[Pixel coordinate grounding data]
————

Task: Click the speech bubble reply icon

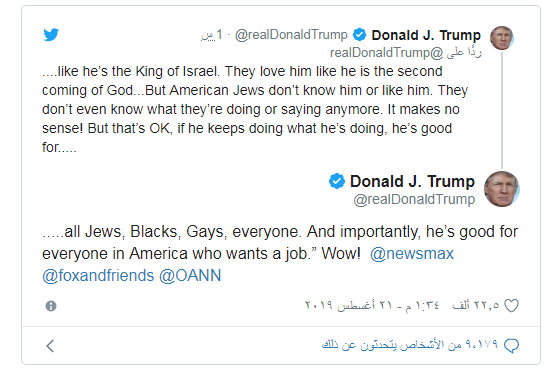Action: click(x=511, y=345)
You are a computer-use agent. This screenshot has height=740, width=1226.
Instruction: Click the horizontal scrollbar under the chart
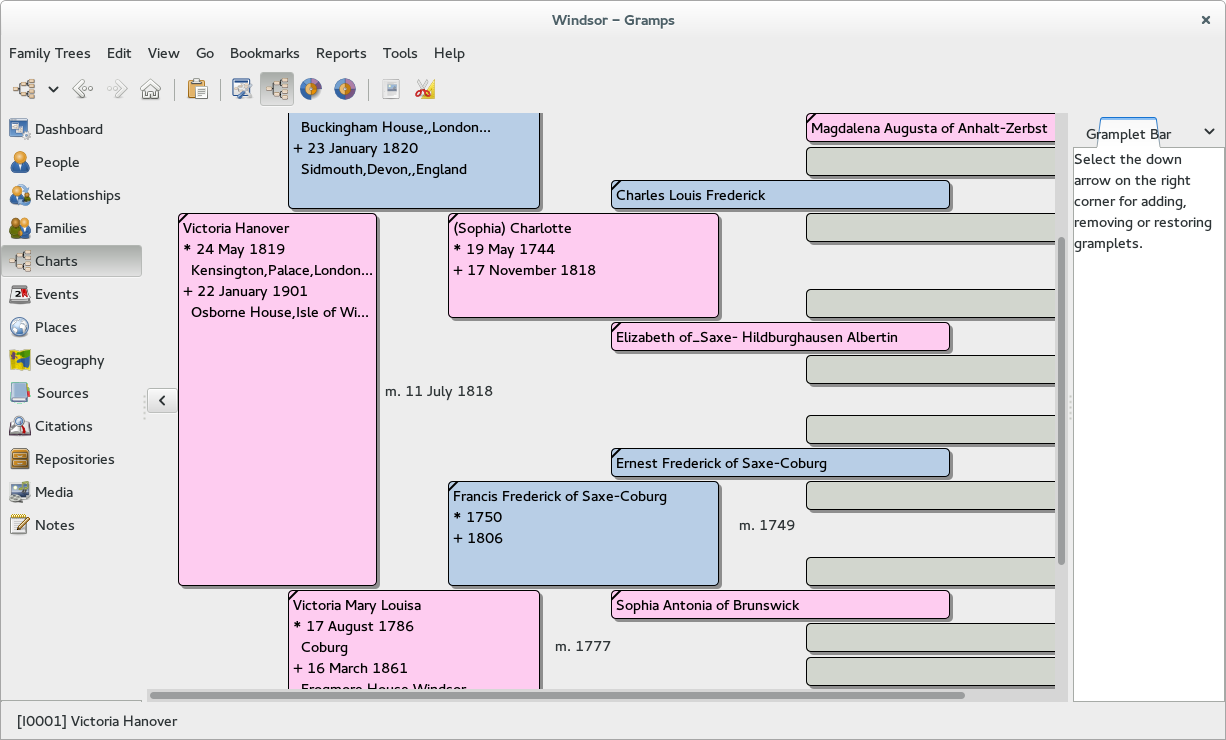tap(556, 695)
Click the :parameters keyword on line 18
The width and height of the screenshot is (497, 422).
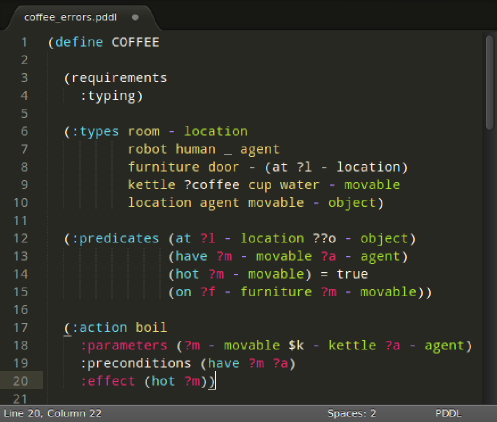124,346
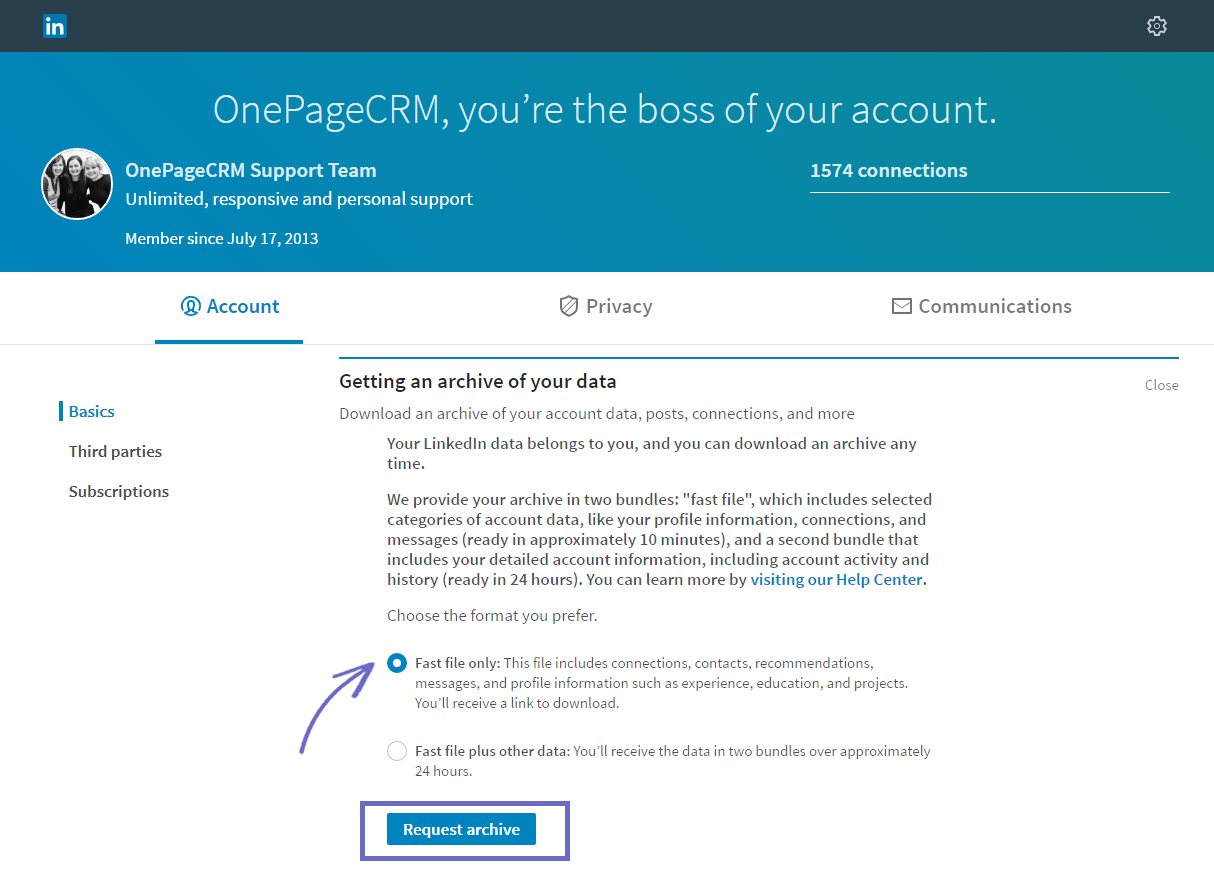The width and height of the screenshot is (1214, 886).
Task: Open Subscriptions in the sidebar
Action: click(118, 491)
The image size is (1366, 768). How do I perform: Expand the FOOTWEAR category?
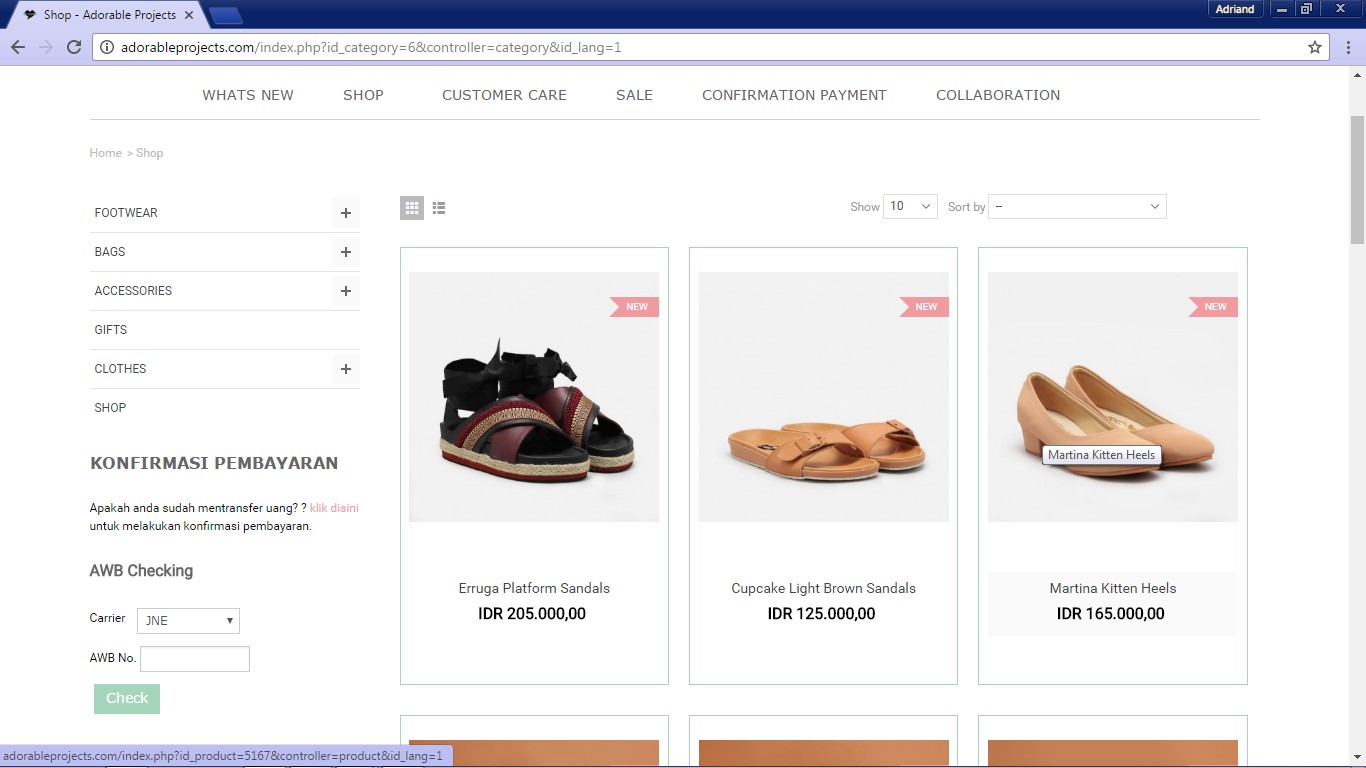pos(345,213)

————

→ WORK REQUIRED: From the line containing "You are a computer-use" through the last line of the records, both included, output those lines exactly and nothing else; skip the pictures.

→ REPLY:
You are a computer-use agent. This screenshot has height=740, width=1226.
Instruction: Click the horizontal scrollbar under the chart
tap(556, 695)
Click the :parameters keyword on line 18
The width and height of the screenshot is (497, 422).
124,346
The width and height of the screenshot is (1214, 886).
Task: Open Subscriptions in the sidebar
Action: click(118, 491)
The image size is (1366, 768). How do I perform: Expand the FOOTWEAR category?
pos(345,213)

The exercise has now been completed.